══ The data

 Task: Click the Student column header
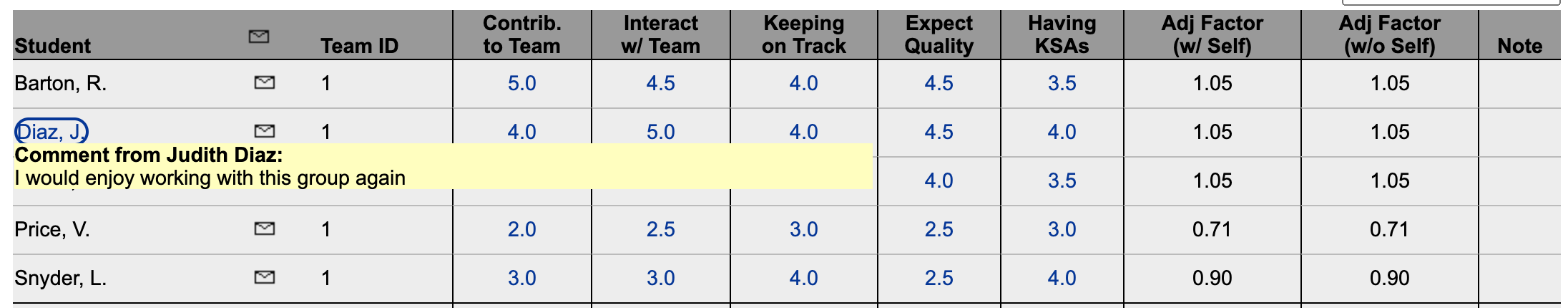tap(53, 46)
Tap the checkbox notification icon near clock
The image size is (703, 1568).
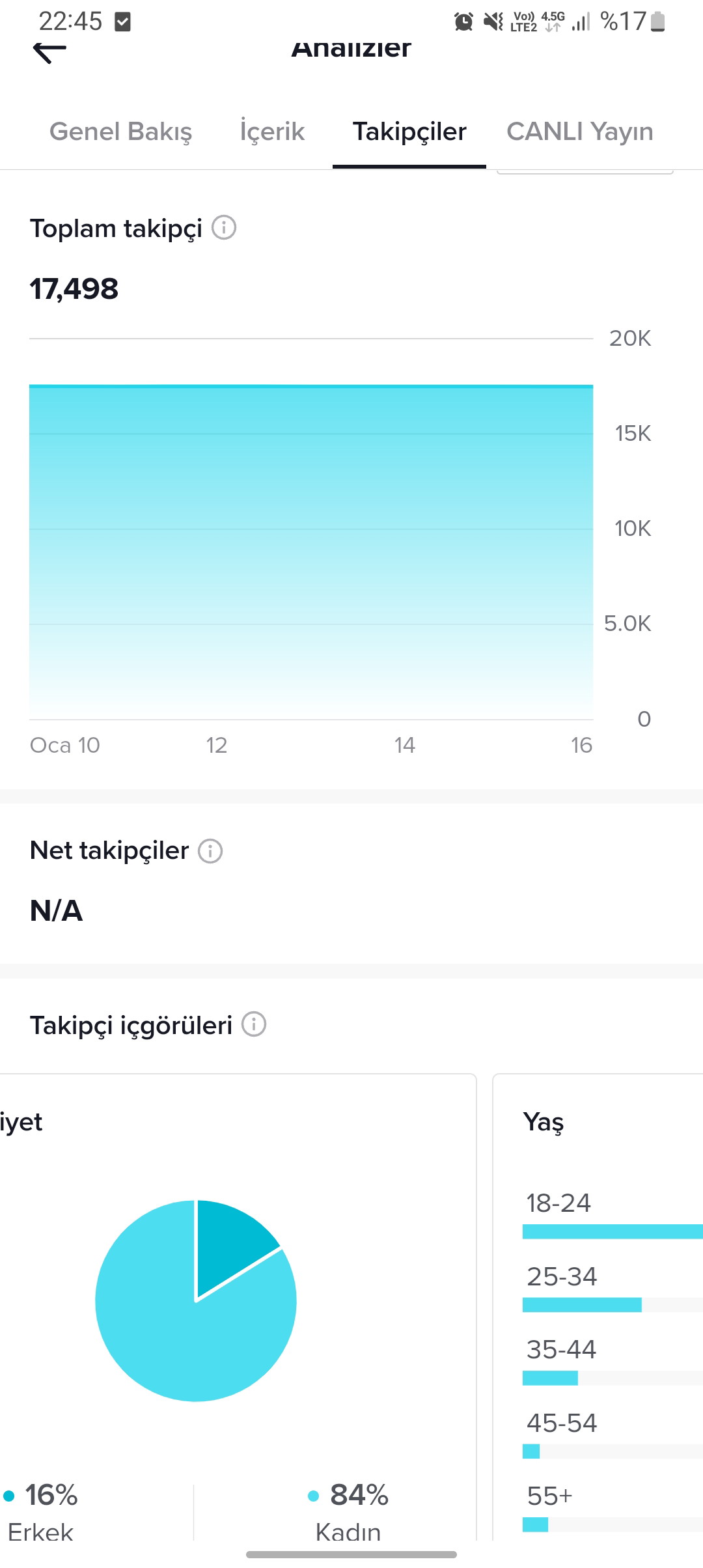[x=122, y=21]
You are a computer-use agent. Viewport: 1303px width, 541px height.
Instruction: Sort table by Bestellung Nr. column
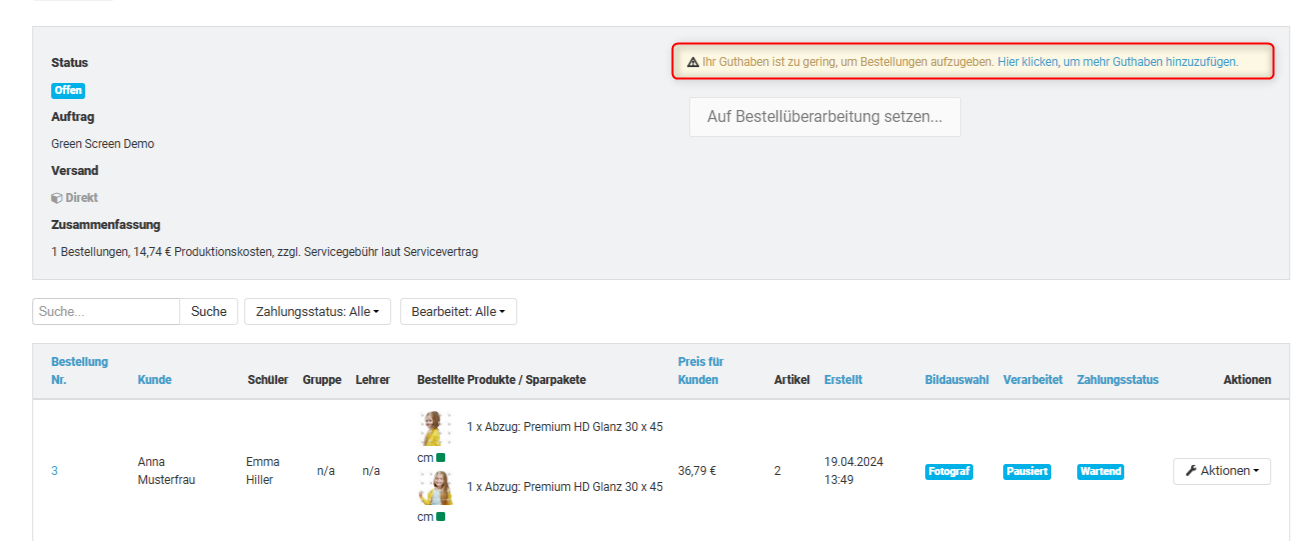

════

The copy should hold exactly the lines from the one containing "You are a computer-use" through the final line of the records above, both ends included, and no picture.

Answer area.
You are a computer-use agent. Viewport: 1303px width, 541px height.
Instruction: Sort table by Bestellung Nr. column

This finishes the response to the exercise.